5. View experience in perspective
In the beliefs about Jesus’ return discussed above a large influence comes from whether one is more optimistic or pessimistic about the state of the world at present. These varying attitudes impact our politics and our theology; however we must remember to keep our experience and perception in biblical perspective. We all have the tendency to swing one way or the other, towards believing every event that we see on the news is a sign of further disastrous decline, or taking a more hopeful view that the potential for good will win the day. The early church in the book of Acts records both successes and failures, advancement of the gospel and dreadful persecution, healings and miracles and also storms and shipwrecks. We must be careful to discern what God is doing, not ignoring both the good and the bad that shape our lives.
6. What we do matters
Finally, if Jesus is coming again and there’ll be a new heaven and new earth, what does that mean for how we live now? A well-known pastor in America once quipped “I know who made the environment, he’s coming back and going to burn it all up…so yes I drive an SUV”. This pastor’s view of how the end was going to work out shaped his perspective on how he lives his life. But the God of creation isn’t merely about getting souls into heaven. Restoration and healing characterise the message of the prophets as much as judgement and destruction. Our future physical resurrection and new earth suggest that the material does matter, the future is not just about ‘the spiritual’ and therefore how we live matters.

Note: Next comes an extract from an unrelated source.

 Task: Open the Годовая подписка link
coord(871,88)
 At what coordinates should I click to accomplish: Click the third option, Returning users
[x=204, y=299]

In recent years debate in the church has not so much focused on the end of the world and Jesus’ return so much as issues like poverty, gender equality and sexuality. So it seems any unhealthy obsession about the end is closer to a healthy balance, discussing important issues about the world we live in here and now. But that doesn’t mean we shouldn’t talk about the end, because ignoring it will mean the only people talking about it will be the crackpot loonies!
*The New Testament and the People of God (1992), pg. 333.